====== Records to process ======
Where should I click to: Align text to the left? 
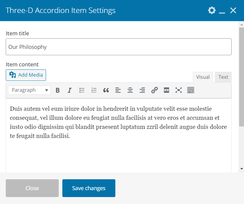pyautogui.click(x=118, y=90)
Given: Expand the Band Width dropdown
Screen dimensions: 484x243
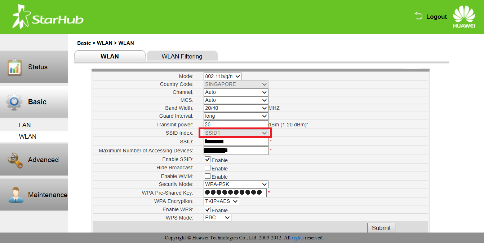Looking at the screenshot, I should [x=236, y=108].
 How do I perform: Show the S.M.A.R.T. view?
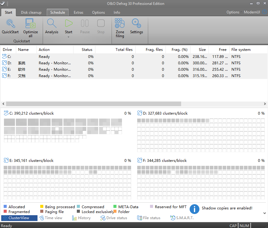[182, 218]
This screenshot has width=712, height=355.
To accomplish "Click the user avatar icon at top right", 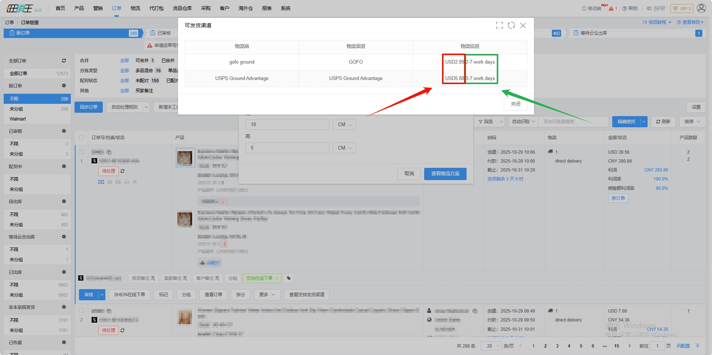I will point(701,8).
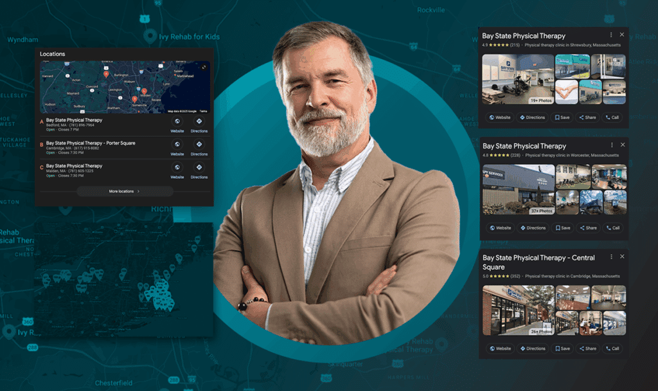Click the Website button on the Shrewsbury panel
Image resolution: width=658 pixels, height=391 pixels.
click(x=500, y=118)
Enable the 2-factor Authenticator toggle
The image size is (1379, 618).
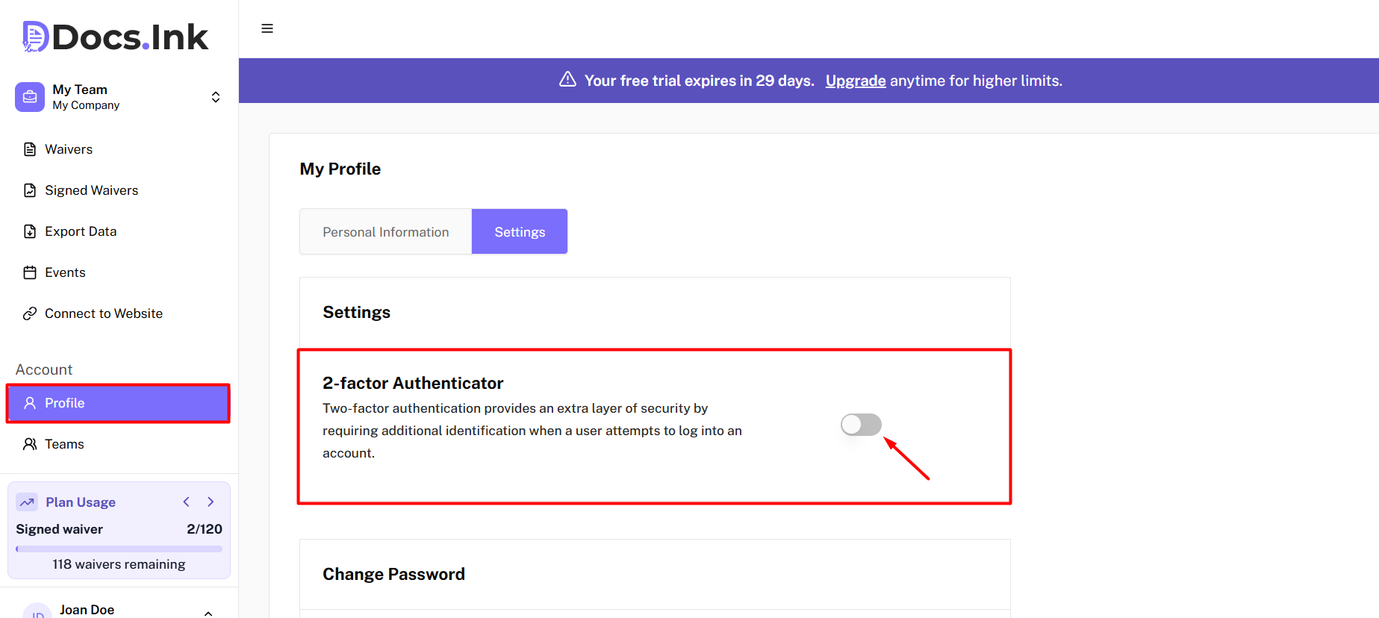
======
## Stated problem
Rewrite the part of the material that opens with the line containing "Enable the 2-factor Authenticator toggle" and runs through the end of the material, changing "toggle" to "switch" and keeping everything else the same. Omit the pictures from your answer.

## Exercise response
Enable the 2-factor Authenticator switch
The image size is (1379, 618).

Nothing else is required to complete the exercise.